_GIVEN TEXT_
((
CETA provides for the free movement of goods, persons and capital to various degrees and its depth and breadth remain to be seen, as a high profile next generation “WTO plus” Agreement. CETA may well become a model for future “mega regionals”, for reasons of its new model and scope. CETA is frequently now even mooted as a possible model within the arduous Brexit negotiations. It is quite significant that CETA and the Transatlantic Trade and Investment Partnership (TTIP) are treated as related agreements within the mega regionals.[6] Since CETA was intended as its forerunner post-Trump this comparator may need further calibration.
One of the most challenging questions of the post-Brexit and new Trump era are to understand what its consequences are for global governance. TTIP and TPP signified a shift towards an era of “mega regionals”, an era where its subjects and objects became more challenging.[7] They signified highly specific forms of global governance across regions and are now perhaps already history at the outset of the Trump presidency. A world of liberalised cooperation through transnational regulatory integration structures is thus much further from sight. In particular, the evolution of CETA as a survivor of a new form of second generation free trade agreement may achieve all the more prominence. As a result, while modest in contrast with TTIP, it is still an important effort to integrate developed legal orders and construct new configurations of global governance. CETA also stands out within the EU’s Global Strategy launched in June 2016, where it is labelled as a desirable form of international regulatory cooperation, similar to TTIP.[8]
This account thus considers the nature and substance of CETA. Section II considers the background to the CETA negotiations, its ratification challenges, the aims and benefits of the text. It will be followed by detailed consideration of its legal provisions in Section II. Section III concludes.
II. CETA negotiations
II.1. Background to the CETA negotiations
The CETA Negotiations began in 2006 initially in 12 areas, before the Treaty of Lisbon and after many pivots in EU trade policy, reputedly after Canada was unhappy to be left off the list of new preferential trade agreements in 2006. The French Presidency in 2007 was also seen as significant in pushing along the negotiations.[9] The agreement now reached with Canada was predicated on the inclusion of provincial level purchasing. It has been described as a turning point, without which the deal would not have been done. It is also something which appears to have significantly coloured the EU’s approach to the negotiation of the agreement.[10] It now appears to offer billions of euros of revenue on procurement for the EU and consensus appears to emerge as to the role of the EU as a hegemonic power in the realm of trade liberalisation, showing its dominance over the Canadians negotiators. The CETA negotiations were completed in 2014 and a legally reviewed or “scrubbed” text was published in 2016.
))
_GOAL_
Quote the CETA passage word for word from "CETA provides for" up to and including "need further calibration.". The rows are separate from the CETA passage.

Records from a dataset
((
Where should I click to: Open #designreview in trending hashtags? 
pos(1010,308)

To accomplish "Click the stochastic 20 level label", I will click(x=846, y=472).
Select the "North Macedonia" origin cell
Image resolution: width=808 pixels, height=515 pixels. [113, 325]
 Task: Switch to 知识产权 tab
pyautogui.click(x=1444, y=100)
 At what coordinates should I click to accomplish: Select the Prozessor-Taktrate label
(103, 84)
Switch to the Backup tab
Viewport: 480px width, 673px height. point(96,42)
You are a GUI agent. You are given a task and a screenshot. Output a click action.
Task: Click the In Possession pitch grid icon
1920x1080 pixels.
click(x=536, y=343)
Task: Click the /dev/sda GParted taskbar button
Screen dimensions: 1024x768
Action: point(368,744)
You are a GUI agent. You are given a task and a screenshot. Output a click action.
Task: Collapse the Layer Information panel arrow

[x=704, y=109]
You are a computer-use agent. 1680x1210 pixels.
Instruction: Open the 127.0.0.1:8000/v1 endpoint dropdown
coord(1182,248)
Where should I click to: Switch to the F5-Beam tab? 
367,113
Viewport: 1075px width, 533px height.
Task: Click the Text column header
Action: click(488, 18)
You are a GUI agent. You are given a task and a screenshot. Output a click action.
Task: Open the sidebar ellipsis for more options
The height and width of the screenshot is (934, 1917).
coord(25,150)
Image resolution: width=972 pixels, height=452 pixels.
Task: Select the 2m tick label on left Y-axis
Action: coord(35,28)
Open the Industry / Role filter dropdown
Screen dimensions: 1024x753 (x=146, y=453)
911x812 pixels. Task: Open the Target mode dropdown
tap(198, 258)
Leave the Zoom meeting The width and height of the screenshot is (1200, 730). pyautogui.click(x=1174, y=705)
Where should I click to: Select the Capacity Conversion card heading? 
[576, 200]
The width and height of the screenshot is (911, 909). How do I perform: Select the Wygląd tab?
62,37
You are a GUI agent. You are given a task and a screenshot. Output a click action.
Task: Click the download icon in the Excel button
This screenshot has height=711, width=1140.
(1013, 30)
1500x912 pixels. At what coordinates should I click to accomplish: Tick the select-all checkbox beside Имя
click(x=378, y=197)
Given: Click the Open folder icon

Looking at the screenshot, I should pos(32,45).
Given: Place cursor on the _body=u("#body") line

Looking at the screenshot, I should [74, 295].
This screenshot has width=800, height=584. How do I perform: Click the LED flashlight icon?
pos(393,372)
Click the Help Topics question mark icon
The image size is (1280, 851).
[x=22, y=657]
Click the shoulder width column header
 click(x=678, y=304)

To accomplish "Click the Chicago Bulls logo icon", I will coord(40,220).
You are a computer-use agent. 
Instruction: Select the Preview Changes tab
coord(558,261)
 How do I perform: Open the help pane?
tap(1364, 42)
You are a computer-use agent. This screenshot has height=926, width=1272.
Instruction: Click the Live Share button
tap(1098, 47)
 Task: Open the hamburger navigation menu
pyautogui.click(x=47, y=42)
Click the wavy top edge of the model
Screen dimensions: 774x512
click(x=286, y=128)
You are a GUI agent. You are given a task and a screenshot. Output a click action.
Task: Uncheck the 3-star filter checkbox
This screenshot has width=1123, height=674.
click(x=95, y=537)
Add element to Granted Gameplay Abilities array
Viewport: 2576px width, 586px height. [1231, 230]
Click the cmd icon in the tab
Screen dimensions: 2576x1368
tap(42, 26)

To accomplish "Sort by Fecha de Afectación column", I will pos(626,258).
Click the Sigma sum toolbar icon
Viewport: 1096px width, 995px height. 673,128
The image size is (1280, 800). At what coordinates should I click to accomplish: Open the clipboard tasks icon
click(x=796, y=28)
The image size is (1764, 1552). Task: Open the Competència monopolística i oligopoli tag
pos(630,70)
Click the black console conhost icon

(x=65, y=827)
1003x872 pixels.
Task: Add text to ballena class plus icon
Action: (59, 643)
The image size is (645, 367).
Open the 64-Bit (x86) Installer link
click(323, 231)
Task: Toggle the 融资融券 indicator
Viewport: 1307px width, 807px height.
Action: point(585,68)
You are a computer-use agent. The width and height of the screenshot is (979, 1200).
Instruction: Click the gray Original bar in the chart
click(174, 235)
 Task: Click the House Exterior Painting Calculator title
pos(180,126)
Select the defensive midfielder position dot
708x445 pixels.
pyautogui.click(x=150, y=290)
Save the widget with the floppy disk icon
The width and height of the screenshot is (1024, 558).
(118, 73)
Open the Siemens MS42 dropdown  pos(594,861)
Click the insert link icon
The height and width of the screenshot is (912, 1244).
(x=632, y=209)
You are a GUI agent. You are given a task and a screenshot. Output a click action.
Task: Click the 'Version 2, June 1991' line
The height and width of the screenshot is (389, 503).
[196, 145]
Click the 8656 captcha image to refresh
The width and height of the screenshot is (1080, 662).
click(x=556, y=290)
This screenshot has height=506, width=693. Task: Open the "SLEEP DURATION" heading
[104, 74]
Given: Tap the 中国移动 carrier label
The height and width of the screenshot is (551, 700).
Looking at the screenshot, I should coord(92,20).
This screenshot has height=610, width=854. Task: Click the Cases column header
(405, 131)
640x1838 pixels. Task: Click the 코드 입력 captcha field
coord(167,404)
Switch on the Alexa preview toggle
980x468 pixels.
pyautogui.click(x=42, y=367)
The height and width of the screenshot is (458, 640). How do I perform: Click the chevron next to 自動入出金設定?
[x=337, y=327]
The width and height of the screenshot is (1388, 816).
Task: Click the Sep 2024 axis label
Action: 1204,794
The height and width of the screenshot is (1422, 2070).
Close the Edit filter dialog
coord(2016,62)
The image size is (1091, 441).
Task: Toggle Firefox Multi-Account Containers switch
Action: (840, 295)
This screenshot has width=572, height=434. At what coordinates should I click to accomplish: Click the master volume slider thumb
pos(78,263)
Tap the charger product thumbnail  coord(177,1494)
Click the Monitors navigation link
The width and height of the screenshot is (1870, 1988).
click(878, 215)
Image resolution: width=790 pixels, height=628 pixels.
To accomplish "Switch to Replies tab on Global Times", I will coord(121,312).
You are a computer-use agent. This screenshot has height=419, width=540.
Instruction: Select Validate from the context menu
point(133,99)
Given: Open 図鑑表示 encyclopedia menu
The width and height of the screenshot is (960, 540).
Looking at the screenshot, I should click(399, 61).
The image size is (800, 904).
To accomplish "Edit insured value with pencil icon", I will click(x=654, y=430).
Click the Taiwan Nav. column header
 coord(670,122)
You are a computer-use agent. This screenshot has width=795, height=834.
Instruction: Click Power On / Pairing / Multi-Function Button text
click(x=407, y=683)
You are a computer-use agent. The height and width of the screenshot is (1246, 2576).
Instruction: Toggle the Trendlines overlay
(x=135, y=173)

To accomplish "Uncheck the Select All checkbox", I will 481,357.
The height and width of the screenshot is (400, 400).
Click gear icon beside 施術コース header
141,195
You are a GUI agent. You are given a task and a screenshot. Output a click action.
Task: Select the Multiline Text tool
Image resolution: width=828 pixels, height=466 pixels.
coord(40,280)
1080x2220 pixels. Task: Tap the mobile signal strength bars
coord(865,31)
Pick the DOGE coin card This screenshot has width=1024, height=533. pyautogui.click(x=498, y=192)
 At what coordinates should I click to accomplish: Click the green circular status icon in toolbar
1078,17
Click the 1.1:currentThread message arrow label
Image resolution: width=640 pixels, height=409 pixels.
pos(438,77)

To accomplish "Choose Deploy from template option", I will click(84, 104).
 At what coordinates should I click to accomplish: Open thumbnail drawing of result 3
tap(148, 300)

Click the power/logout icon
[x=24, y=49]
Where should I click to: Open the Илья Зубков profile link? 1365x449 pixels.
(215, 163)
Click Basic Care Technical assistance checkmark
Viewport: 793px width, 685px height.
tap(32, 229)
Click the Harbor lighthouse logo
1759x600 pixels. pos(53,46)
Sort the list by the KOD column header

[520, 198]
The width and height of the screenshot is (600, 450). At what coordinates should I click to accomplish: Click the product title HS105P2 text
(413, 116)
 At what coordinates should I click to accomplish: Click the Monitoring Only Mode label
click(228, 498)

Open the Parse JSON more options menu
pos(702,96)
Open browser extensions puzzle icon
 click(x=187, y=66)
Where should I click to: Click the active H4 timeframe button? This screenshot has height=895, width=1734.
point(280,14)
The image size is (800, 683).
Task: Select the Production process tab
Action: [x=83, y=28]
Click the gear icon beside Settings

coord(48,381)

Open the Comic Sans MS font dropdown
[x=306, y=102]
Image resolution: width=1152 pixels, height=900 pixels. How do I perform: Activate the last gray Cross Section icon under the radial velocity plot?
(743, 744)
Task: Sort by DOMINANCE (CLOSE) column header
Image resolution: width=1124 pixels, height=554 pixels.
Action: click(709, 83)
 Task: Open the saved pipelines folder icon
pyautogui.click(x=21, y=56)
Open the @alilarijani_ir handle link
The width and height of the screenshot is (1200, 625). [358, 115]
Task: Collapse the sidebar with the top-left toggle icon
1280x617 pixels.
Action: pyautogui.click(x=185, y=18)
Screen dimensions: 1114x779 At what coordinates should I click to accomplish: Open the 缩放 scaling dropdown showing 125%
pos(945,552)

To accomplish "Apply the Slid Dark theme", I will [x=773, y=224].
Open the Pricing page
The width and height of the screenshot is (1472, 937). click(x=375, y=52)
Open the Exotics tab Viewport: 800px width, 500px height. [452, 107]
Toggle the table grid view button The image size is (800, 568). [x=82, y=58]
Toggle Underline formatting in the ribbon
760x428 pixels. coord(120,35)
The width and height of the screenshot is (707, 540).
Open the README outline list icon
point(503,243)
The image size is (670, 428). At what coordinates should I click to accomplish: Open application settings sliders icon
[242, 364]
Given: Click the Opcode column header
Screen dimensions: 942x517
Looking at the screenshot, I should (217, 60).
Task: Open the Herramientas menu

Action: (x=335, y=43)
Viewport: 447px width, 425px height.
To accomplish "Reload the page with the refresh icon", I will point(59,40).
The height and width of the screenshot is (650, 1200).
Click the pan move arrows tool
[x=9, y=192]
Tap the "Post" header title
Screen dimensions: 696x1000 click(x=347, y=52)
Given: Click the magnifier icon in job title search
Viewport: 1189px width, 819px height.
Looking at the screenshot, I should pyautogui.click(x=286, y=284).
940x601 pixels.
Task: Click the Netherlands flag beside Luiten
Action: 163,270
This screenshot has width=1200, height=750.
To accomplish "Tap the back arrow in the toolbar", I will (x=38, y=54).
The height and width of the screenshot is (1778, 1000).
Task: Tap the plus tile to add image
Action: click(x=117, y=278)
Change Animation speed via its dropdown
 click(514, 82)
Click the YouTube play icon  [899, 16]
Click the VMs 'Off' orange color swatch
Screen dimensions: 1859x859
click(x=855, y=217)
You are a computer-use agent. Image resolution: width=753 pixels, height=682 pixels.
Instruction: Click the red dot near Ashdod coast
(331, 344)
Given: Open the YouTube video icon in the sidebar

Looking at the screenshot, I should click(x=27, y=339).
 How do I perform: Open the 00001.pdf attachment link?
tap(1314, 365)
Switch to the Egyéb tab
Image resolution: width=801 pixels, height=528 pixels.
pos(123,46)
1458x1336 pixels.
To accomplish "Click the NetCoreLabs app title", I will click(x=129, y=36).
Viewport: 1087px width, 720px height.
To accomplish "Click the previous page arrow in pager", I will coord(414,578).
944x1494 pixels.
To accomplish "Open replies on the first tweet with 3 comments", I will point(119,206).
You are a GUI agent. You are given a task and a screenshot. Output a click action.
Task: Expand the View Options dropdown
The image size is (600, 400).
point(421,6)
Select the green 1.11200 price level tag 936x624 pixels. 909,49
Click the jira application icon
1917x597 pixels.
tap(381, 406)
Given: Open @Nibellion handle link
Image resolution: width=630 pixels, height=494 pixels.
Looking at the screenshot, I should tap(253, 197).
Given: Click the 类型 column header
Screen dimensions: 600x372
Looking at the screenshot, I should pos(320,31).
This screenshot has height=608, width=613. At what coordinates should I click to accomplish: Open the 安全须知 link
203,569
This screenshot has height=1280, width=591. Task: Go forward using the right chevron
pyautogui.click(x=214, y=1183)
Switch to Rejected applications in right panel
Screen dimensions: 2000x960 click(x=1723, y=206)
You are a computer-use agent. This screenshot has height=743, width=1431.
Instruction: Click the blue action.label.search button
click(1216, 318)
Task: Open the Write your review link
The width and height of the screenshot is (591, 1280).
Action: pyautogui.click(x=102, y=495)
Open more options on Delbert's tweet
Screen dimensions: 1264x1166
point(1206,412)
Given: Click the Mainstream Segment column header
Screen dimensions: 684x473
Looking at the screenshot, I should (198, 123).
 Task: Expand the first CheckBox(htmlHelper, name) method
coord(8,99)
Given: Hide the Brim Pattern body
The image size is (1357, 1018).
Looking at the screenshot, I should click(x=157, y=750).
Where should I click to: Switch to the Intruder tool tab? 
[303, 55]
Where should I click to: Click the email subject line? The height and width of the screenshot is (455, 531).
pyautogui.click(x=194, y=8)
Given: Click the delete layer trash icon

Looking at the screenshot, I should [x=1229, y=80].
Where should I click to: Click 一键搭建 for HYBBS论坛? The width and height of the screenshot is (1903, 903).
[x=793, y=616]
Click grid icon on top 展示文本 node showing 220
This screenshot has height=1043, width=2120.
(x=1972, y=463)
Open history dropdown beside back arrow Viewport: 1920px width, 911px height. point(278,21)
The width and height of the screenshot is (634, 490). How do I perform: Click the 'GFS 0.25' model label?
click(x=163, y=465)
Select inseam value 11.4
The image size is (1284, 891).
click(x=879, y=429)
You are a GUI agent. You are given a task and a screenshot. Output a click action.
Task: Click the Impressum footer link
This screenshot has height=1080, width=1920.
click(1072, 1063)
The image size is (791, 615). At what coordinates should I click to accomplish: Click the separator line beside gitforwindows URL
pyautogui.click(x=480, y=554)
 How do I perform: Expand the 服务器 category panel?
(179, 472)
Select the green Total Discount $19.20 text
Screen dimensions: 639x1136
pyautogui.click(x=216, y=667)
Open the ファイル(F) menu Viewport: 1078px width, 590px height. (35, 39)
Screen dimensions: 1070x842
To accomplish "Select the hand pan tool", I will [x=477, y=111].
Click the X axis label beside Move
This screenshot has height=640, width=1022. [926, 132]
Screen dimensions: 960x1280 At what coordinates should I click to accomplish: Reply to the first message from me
))
_EXERCISE SOLUTION_
CETA provides for the free movement of goods, persons and capital to various degrees and its depth and breadth remain to be seen, as a high profile next generation “WTO plus” Agreement. CETA may well become a model for future “mega regionals”, for reasons of its new model and scope. CETA is frequently now even mooted as a possible model within the arduous Brexit negotiations. It is quite significant that CETA and the Transatlantic Trade and Investment Partnership (TTIP) are treated as related agreements within the mega regionals.[6] Since CETA was intended as its forerunner post-Trump this comparator may need further calibration.